Aquel día Gibreel Farishta huyó en todas las direcciones, en el Metro de la ciudad de Londres y, dondequiera que iba, Rekha Merchant daba con él; en las interminables escaleras mecánicas de Oxford Circus se sentaba a su lado, y en los atestados ascensores de Tufnell Park se le apretaba por detrás de un modo que, en vida, hubiera considerado escandaloso. En los confines de la Metropolitan Line, arrojó los fantasmas de sus hijos desde lo alto de unos árboles que parecían garras y, cuando él salió a respirar delante del Banco de Inglaterra, se lanzó histriónicamente desde la cúspide de su frontón neoclásico. Y, aunque él no tenía la menor idea de la verdadera forma de aquélla, la más proteica y camaleónica de las ciudades, estaba seguro de que, mientras él circulaba por sus entrañas, constantemente cambiaba de forma, de manera que las estaciones cambiaban de línea y se sucedían en una secuencia aparentemente casual. Más de una vez emergió, medio asfixiado, de aquel mundo subterráneo en el que ya no regían las leyes del espacio y del tiempo, y trató de parar un taxi; pero ninguno se detenía, y él tenía que volver a sumirse en aquel laberinto infernal, aquel laberinto sin salida, y proseguir su huida épica. Por fin, exhausto y sin esperanza, se rindió a la lógica fatal de su locura y salió al azar en la que supuso debía de ser última fútil estación de su prolongado e inútil viaje en busca de la quimera de la renovación. Salió a la amarga indiferencia de una calle de desperdicios esparcidos por el viento, próxima a un cinturón infestado de camiones. Ya había oscurecido y él, con paso inseguro, utilizando sus últimas reservas de optimismo, entró en un parque al que las ectoplásmicas luces de tungsteno daban un aire espectral. Cuando cayó de rodillas en la soledad de la noche de invierno, vio una figura de mujer que avanzaba lentamente hacia él a través de la hierba cubierta de nieve, y supuso que era su némesis, Rekha Merchant, que venía a darle el beso de la muerte, a arrastrarle a un submundo más profundo que aquel en el que ella le había enloquecido. Ya no le importaba, y cuando llegó la mujer, él había caído de bruces sobre los antebrazos, con la gabardina colgando alrededor de él, dándole el aspecto de un gran escarabajo moribundo que, por misteriosas razones, llevara un sucio sombrero de fieltro gris.

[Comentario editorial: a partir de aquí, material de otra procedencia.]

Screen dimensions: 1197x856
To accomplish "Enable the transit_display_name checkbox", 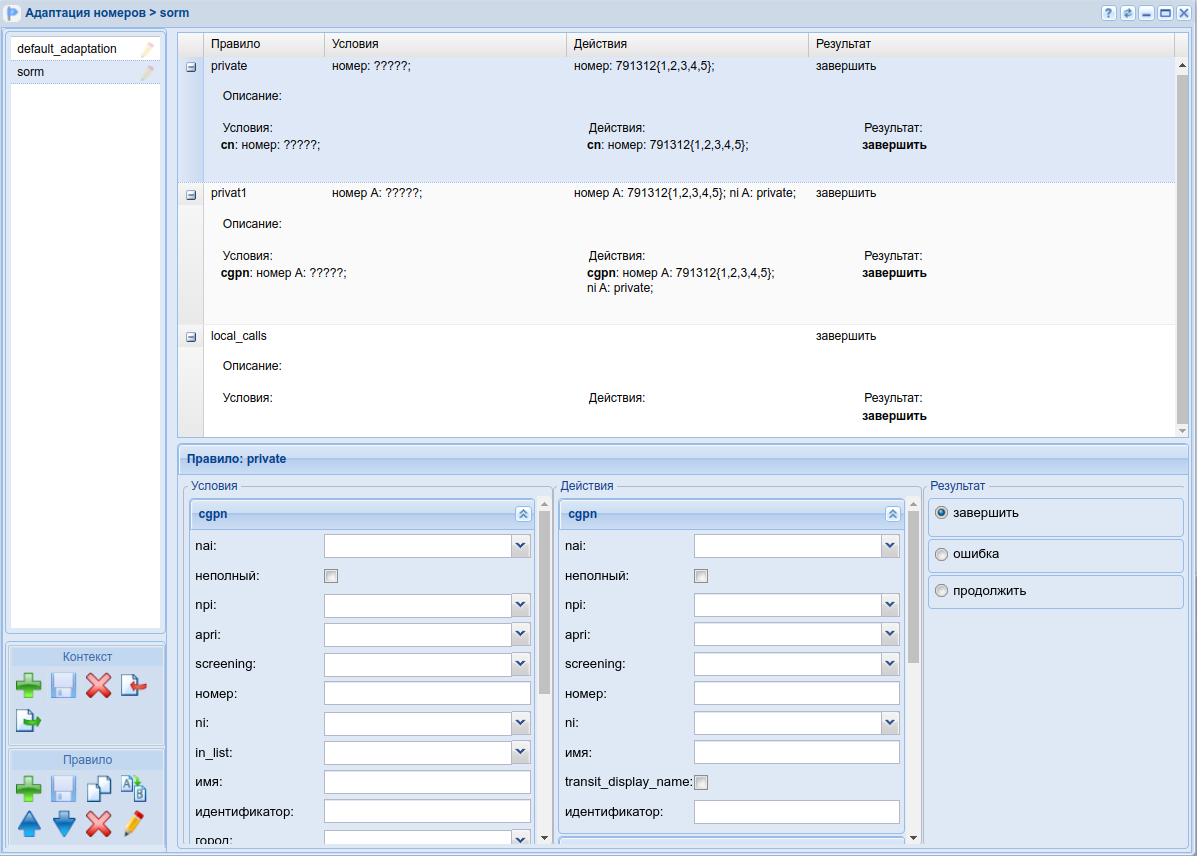I will click(x=701, y=782).
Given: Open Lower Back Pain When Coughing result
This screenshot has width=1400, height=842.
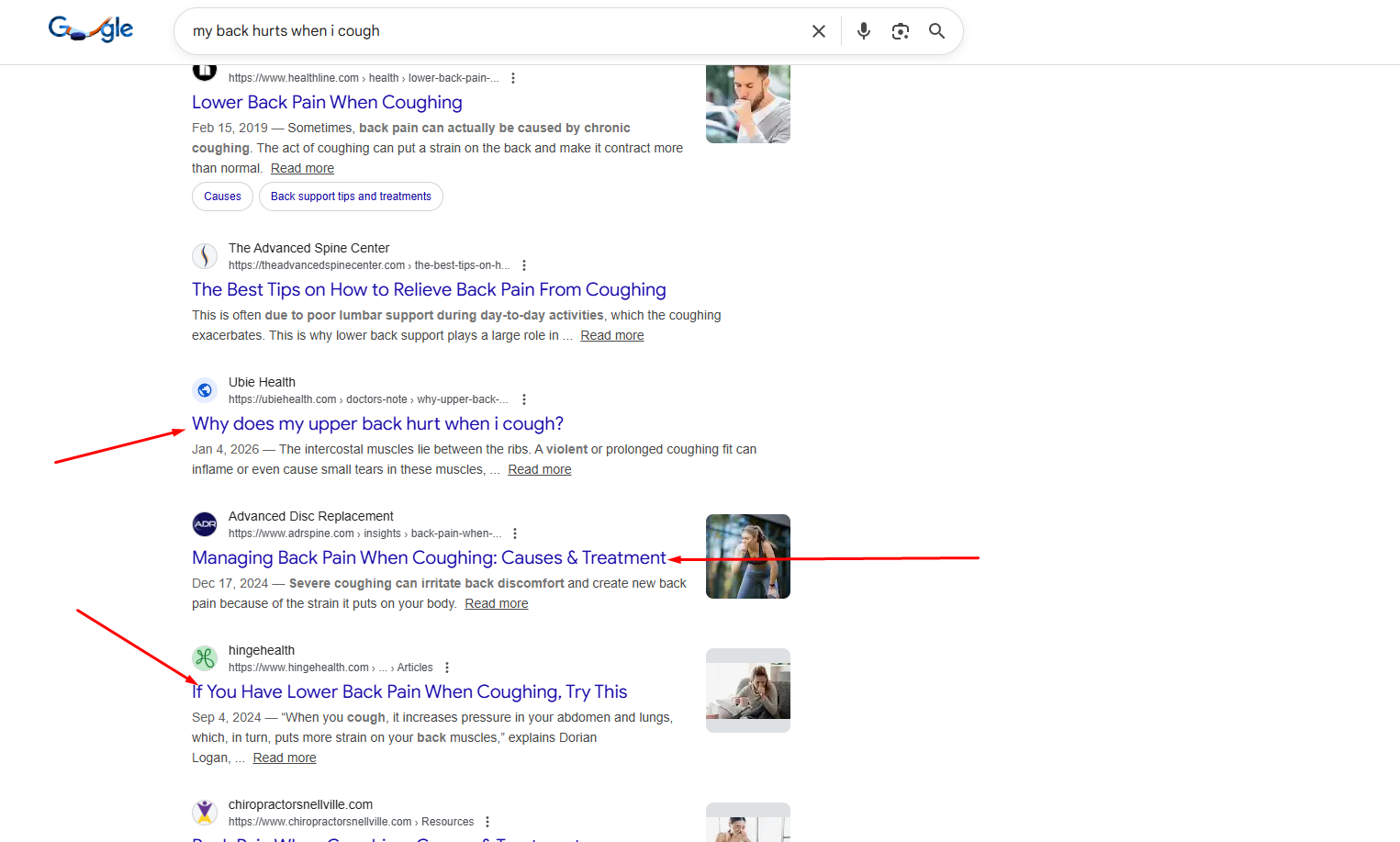Looking at the screenshot, I should pos(327,102).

Como a mucha distancia, oyó que de la garganta de aquella mujer partía un grito en el que se mezclaban la incredulidad, la alegría y cierto resentimiento, y, poco antes de perder el sentido, comprendió que, por el momento, Rekha le permitía hacerse la ilusión de que había llegado a lugar seguro, para que, al fin, su victoria fuera aún más dulce.

«Estás vivo -dijo la mujer, repitiendo las palabras que le dijo la primera vez que lo vio-. Has recobrado la vida. Eso es lo que importa.»

Sonriendo, él se quedó dormido ante los pies planos de Allie mientras caía la nieve.